Filling the Gap, Contributing to Reconstruction
The study researchers inquired about the willingness of emigrants to return and participate in the rebuilding of democracy and reconstruction of Venezuela. While respondents expressed a very limited willingness to return, the commitment to participate in some capacity was practically unanimous. The project organized the diaspora into the “three Es” (entrepreneurs, employees, and estudiantes, or students), each group with its own particular knowledge and skill set. All expressed an interest in being part of the recovery process from wherever they are, a manifestation of the saying “Estamos lejos pero no ausentes” (we are far, but we are not absent).
How can this willingness to participate be translated into action? And can this circulation of human capital start immediately or will it be necessary to wait for a change of government? In reality, the answers to these questions raised by the research project also outline its future agenda. New forms of human-capital circulation are already happening, including in the fields of research, writing and editing, psychotherapy, medicine, education, software development, and in the strategic alliances and networks built by the media.
The diaspora’s knowledge and networks facilitate the staging of co-development strategies, representing an opportunity for Venezuela to acquire knowledge, competencies, technology, and social capital that it would not otherwise have the ability to obtain. Migrants also send remittances, food, and medicine back home, which help many families survive; in 2016, Venezuelans abroad sent an estimated $106 million in remittances, according to the World Bank (however, the large unofficial channels for remittances mean this is likely an undercount and it is difficult to know the real amount remitted). At the political level, emigrants have gained international support for the survival of Venezuelan democracy. The European Parliament, Organization of American States, and parliaments around the world have expressed support for a return to democracy.

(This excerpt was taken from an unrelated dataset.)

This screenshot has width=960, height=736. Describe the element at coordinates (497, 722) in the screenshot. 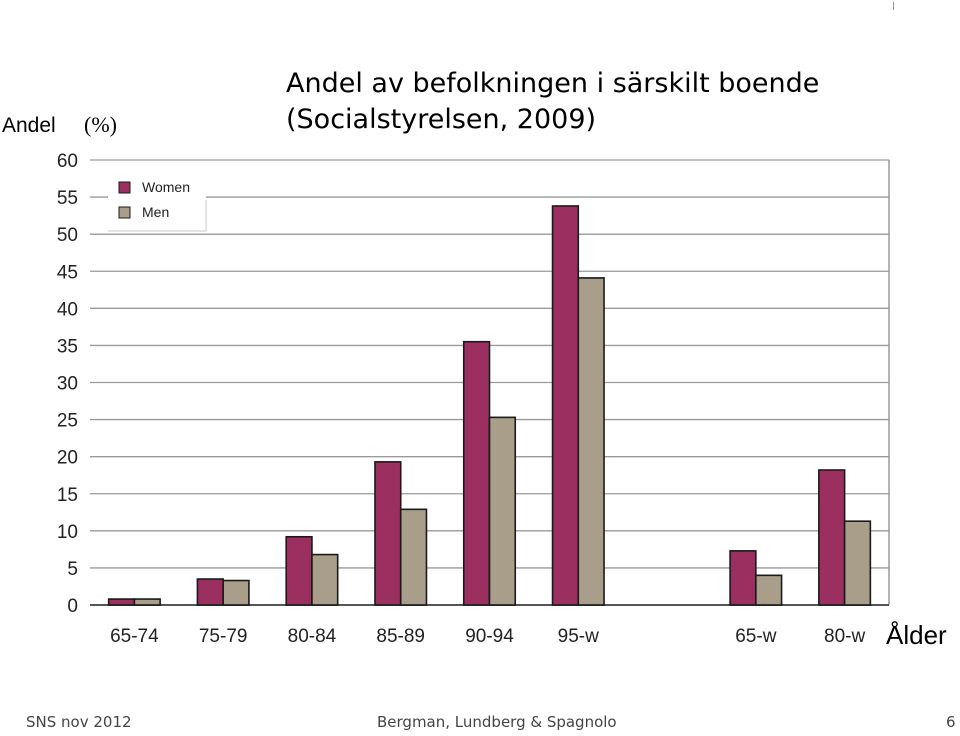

The involvement of the diaspora and the networks they have built will be important to the reconstruction of Venezuela. The damage that the regime has inflicted will not be resolved with quick fixes, and the current government will likely hinder the transition to democracy. It will be necessary to address the most pressing problems facing Venezuelans by creating sustainable conditions for solid economic growth and resumption of human rights. These will benefit from the use of the entrepreneurial capacity and know-how of the diaspora, as well as the exchange of ideas, innovation, and technological development.
The growth of the diaspora is just one of the side effects of Venezuela’s economic and political crisis. However, the skills and knowledge of all Venezuelans, including the diaspora, represent the most valuable asset that the country has for its reconstruction, however difficult—and their willingness to become involved may help move the country forward.